**Exercise brief:** Which two files does the diff in the kfence patch reply below change?

**Given passage:**

——————————

BTW, I would prefer implementing something like kfence_obj_info()
(called by kmem_dump_obj() and called instead of kmem_obj_info())
for better readability.

And when mem_dump_obj() is called, I guess it's for debugging purpose.
I think it would be better to let user know the object is allocated
from kfence pool. maybe adding if (is_kfence_address(object)) pr_cont(" kfence");
in kmem_dump_obj() would be enough?

Thanks!
Hyeonggon

> +#endif
> diff --git a/mm/slab.c b/mm/slab.c
> index b04e40078bdf..4d44b094e0ab 100644
> --- a/mm/slab.c
> +++ b/mm/slab.c
> @@ -3675,6 +3675,10 @@ void kmem_obj_info(struct kmem_obj_info *kpp, void *object, struct slab *slab)
> kpp->kp_slab = slab;
> cachep = slab->slab_cache;
> kpp->kp_slab_cache = cachep;
> +
> + if (kfence_kmem_obj_info(kpp, object))
> + return;
> +
> objp = object - obj_offset(cachep);
> kpp->kp_data_offset = obj_offset(cachep);
> slab = virt_to_slab(objp);
> diff --git a/mm/slub.c b/mm/slub.c
> index 74d92aa4a3a2..c7d2cfd60b87 100644
> --- a/mm/slub.c
> +++ b/mm/slub.c
> @@ -4325,6 +4325,10 @@ void kmem_obj_info(struct kmem_obj_info *kpp, void *object, struct slab *slab)
> kpp->kp_ptr = object;
> kpp->kp_slab = slab;
> kpp->kp_slab_cache = s;
> +
> + if (kfence_kmem_obj_info(kpp, object))
> + return;
> +
> base = slab_address(slab);
> objp0 = kasan_reset_tag(object);
> #ifdef CONFIG_SLUB_DEBUG
> --
> 2.35.1.1094.g7c7d902a7c-goog
>

——————————

**Given data:**
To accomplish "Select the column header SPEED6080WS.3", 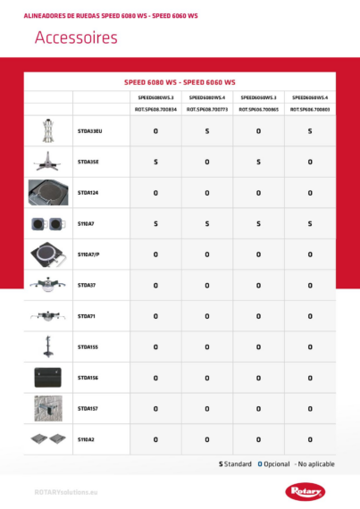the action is [x=155, y=96].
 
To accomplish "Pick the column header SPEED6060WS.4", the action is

——————————

**Result for this exercise:** mm/slab.c and mm/slub.c